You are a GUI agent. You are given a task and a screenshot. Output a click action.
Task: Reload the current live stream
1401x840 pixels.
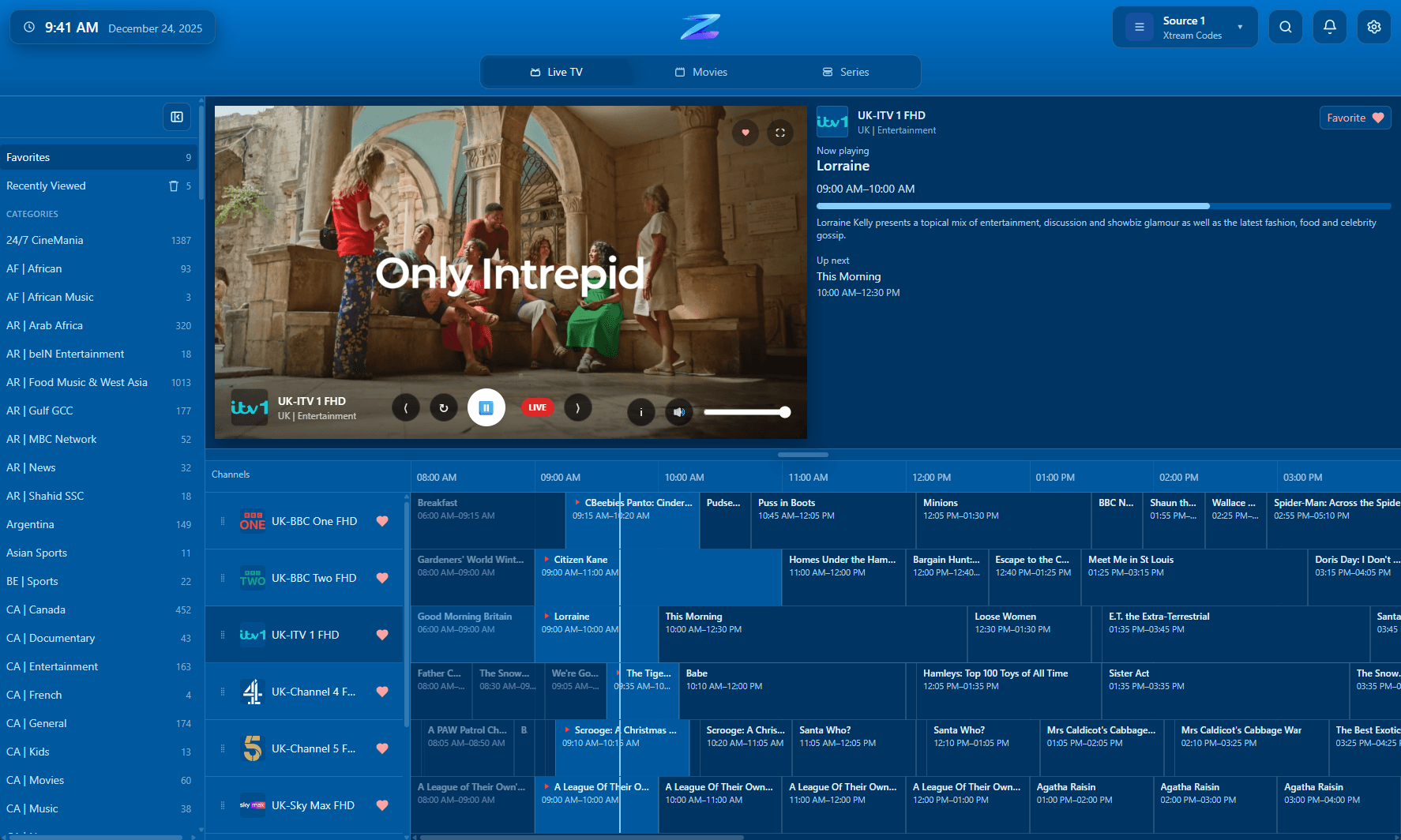[443, 407]
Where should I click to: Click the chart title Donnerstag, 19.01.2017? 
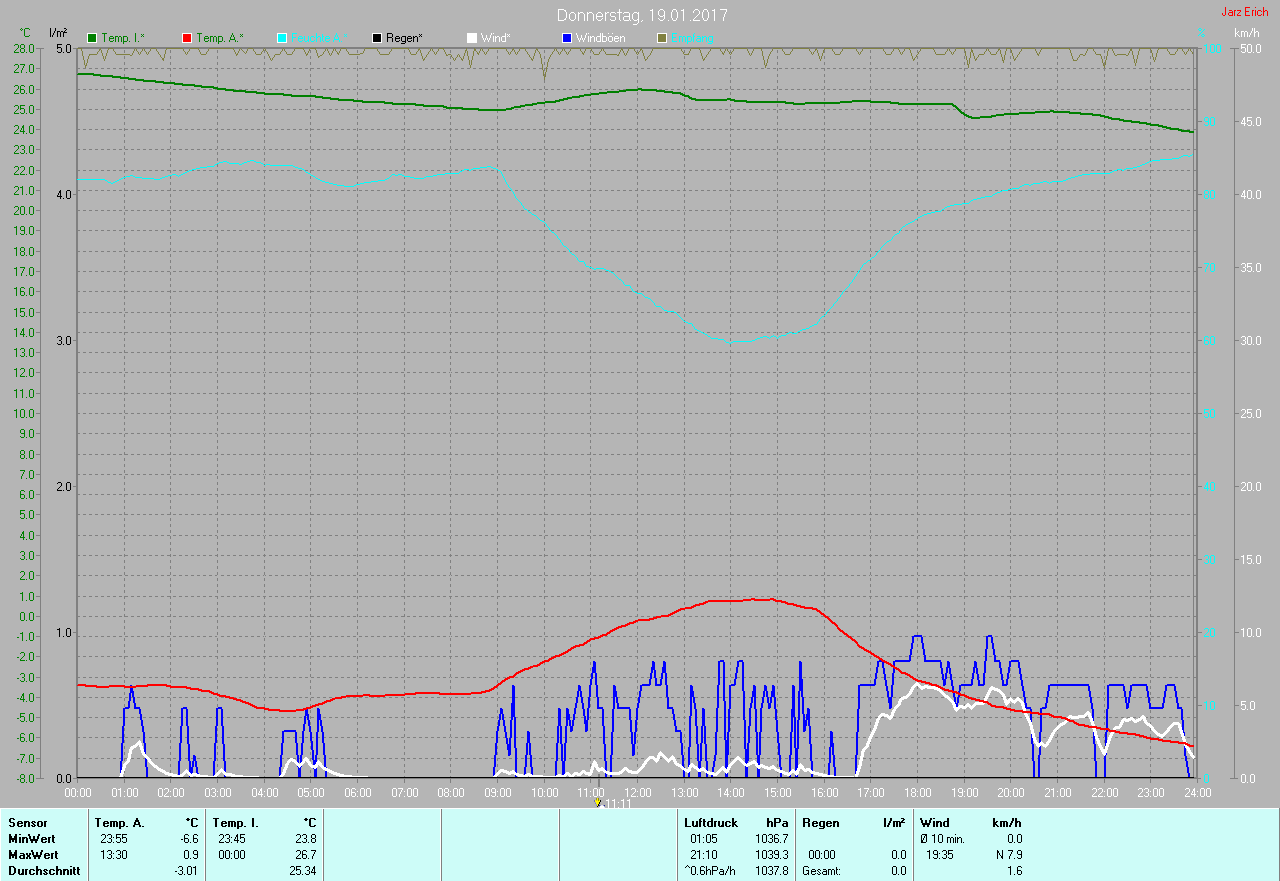click(642, 16)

• REQUEST
Can you rewrite the listing above with "Reload" replaced by "Refresh" and everything else unchanged? Leave the pictures out.

• THE RESPONSE
You are a GUI agent. You are given a task and a screenshot. Output a click action.
Task: Refresh the current live stream
1401x840 pixels.
[443, 407]
Where should I click to: Click the chart title Donnerstag, 19.01.2017? 
click(642, 16)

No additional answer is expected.